The object of the apostle’s life- that for which he sacrificed everything: country, kindred, honor, comfort, liberty, and life itself, was, that he might know Christ. Observe that this is not Paul’s prayer as an unconverted man, that he may know Christ, and so be saved; for it follows upon the previous supplication that he might win Christ and be found in him. To know Christ is the desire of one who has been saved, who enjoys the full conviction that his sins are pardoned, and that he is in Christ. It is only the regenerated and saved man who can feel the desire, "That I may know him." Are you astonished that a saved man should have such a desire as this? A moment’s reflection will remove your astonishment. Imagine for a moment that you are living in the age of the Roman emperors. You have been captured by Roman soldiers and dragged from your native country; you have been sold for a slave, stripped, whipped, branded, imprisoned, and treated with shameful cruelty. At last you are appointed to die in the amphitheater, to make holiday for the tyrant. The populace assemble with delight. There they are, tens of thousands of them, gazing down from the living sides of the capacious Colosseum. You stand alone, and naked- armed only with a single dagger-

a poor defense against gigantic beasts. A ponderous door is drawn up by machinery, and there rushes forth the monarch of the forest- a huge lion; you must slay him or be torn to pieces. You are absolutely certain that the conflict is too severe for you, and that the sure result must and will be that those terrible teeth will grind your bones and drip with your blood.

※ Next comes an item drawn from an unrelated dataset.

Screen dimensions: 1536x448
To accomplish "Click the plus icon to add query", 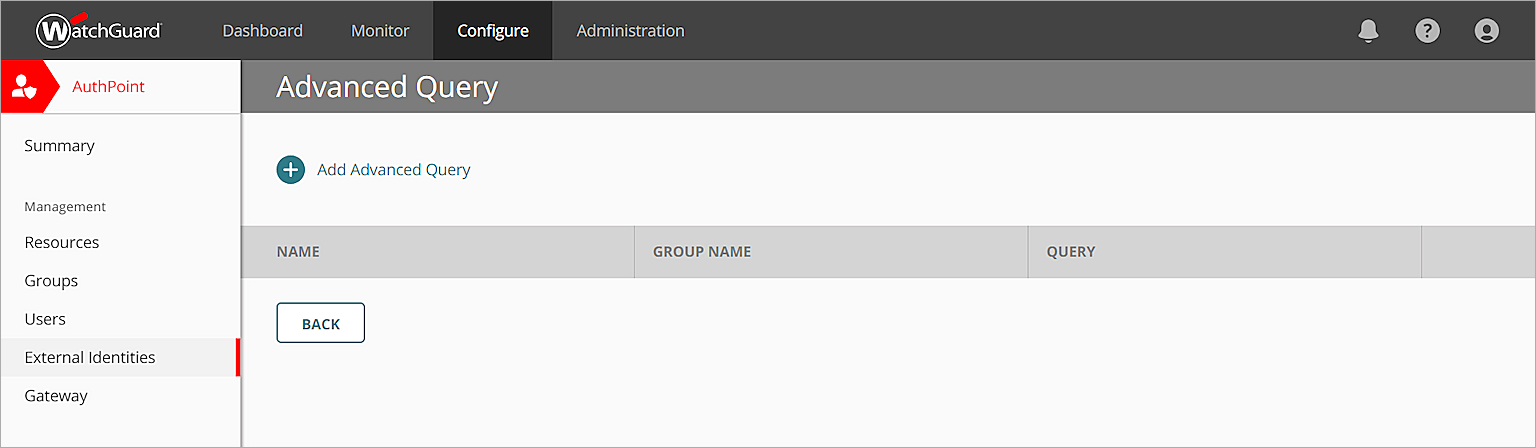I will tap(290, 170).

You tremble; your joints are loosed; you are paralyzed with fear, like the timid deer when the lion has dashed it to the ground. But what is this ? O wonder of mercy! -a deliverer appears! A great unknown leaps from among the gazing multitude, and confronts the savage monster. He shrinks not at the roaring of the devourer, but dashes upon him with terrible fury, until, like a whipped cur, the lion slinks towards his den, dragging himself along in pain and fear. The hero lifts you up, smiles into your bloodless face,

whispers comfort in your ear, and bids you be of good courage, for you are free. Do you not think that there would arise at once in your heart a desire to know your deliverer? As the guards conducted you into the open street, and you breathed the cool, fresh air, would not the first question be, "Who was my deliverer, that I may fall at his feet and thank him?" You are not, however, informed, but instead of it you are gently led away to a noble mansion house, where your many wounds are washed and healed with salve of rarest power. You are clothed in sumptuous apparel; you are made to sit down at a feast; you eat and are satisfied; you rest upon the softest cushion. The next morning you are attended by servants who guard you from evil and attend to your good. Day after day, week after week, your needs are supplied. You live like a king. There is nothing that you can ask which you do not receive.

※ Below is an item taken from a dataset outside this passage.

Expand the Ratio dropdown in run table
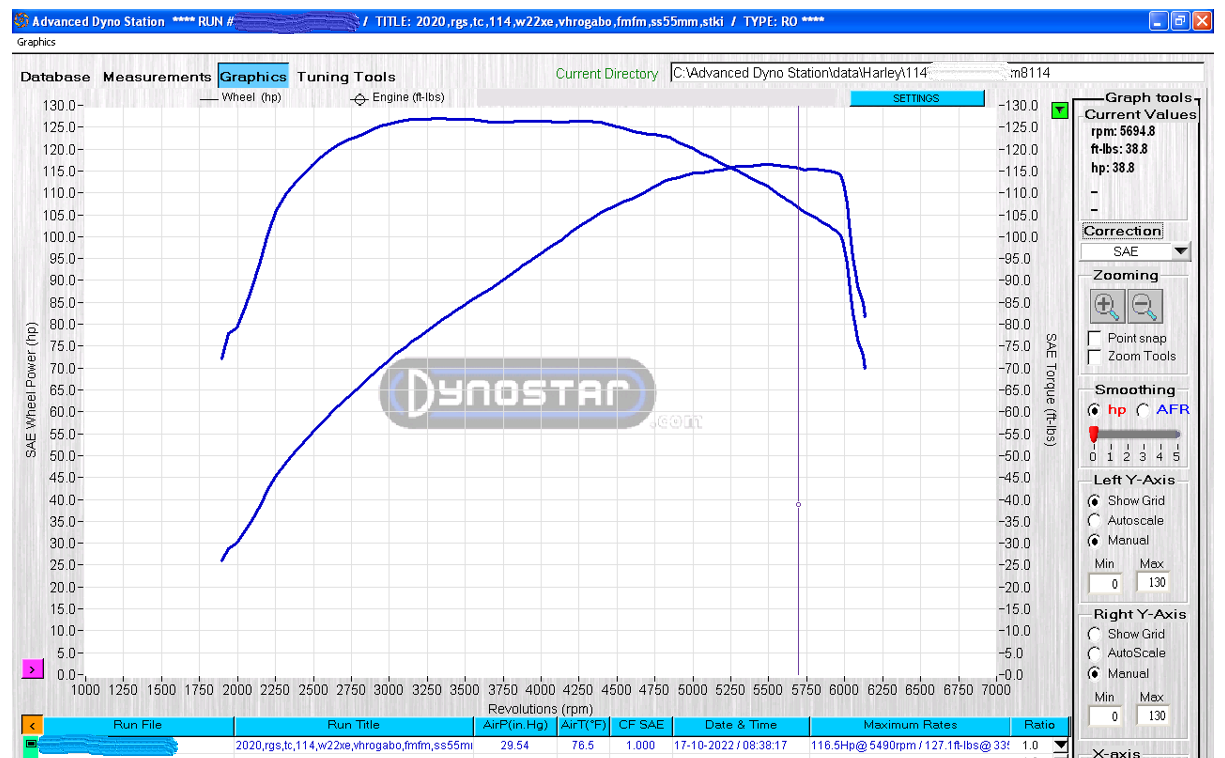The image size is (1225, 758). 1061,745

I am sure that your curiosity would grow more and more intense until it would ripen into an insatiable craving. You would scarcely neglect an opportunity of asking the servants, "Tell me, who does all this, who is my noble benefactor, for I must know him?" "Well, but" they would say, "is it not enough for you that you are delivered from the lion?" "Nay," say you, "it is for that very reason that I pant to know him." "Your needs are richly supplied- why are you vexed by curiosity as to the hand which reaches you the blessing? If your garment is worn out, there is another. Long before hunger oppresses you, the table is well loaded. What more do you want?" But your reply is, "It is because I have no wants, that, therefore, my soul longs and yearns even to hungering and to thirsting, that I may know my generous loving friend." Suppose that as you wake up one morning, you find lying up on your pillow a precious love-token from your unknown friend- a ring sparkling with jewels and engraved with a tender inscription, a bouquet of flowers bound about with a love-motto! Your curiosity now knows no bounds. But you are informed that this wondrous being has not only done for you what you have seen, but a thousand deeds of love which you did not see, which were higher and greater still as proofs of his affection. You are told that he was wounded, and imprisoned, and scourged for your sake, for he had a love to you so great, that death itself could not overcome it.

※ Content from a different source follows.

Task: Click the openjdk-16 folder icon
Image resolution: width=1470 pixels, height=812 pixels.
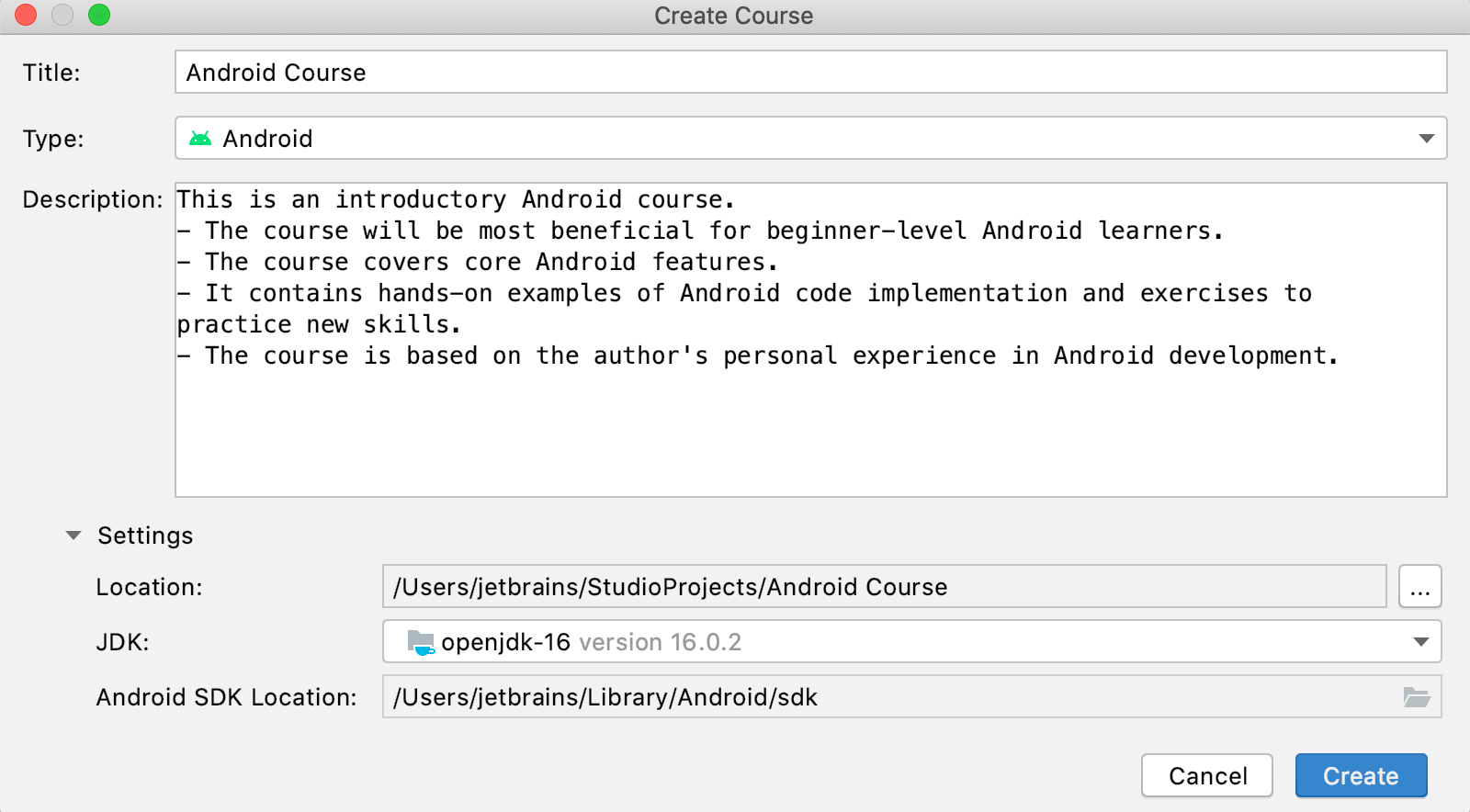Action: 421,642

You are informed that he is every moment occupied in your interests, because he has sworn by himself that where he is, there you shall be; his honors you shall share, and of his happiness you shall be the crown. Why, methinks you would say, "Tell me, men and women, any of you who know him, tell me who he is and what he is;" and if they said, "But it is enough for you to know that he loves you, and to have daily proofs of his goodness," you would say, "No, these love-tokens increase my thirst. If you see him, tell him I am sick with love. The flagons which he sends me, and the love-tokens which he gives me, they keep me for awhile with the assurance of his affection, but they only impel me onward with the more unconquerable desire that I may know him. I must know him; I cannot live without knowing him. His goodness makes me thirst, and pant, and faint, and even die, that I may know him."

Have I imagined emotions which would not be natural? I think not. The most cool and calculating would he warmed with desires like these. Methinks what I have now pictured before you will wake the echoes in your breasts, and you will say, "Ah, it is even so! It is because Christ loved me and gave himself for me that I want to know him; it is because he has shed his blood for me and has chosen me that I may be one with him for ever, that my soul desires a fuller acquaintance with him." Now may God, the Holy Spirit, very graciously lead me onward that I may also quicken in you the desire to know Him.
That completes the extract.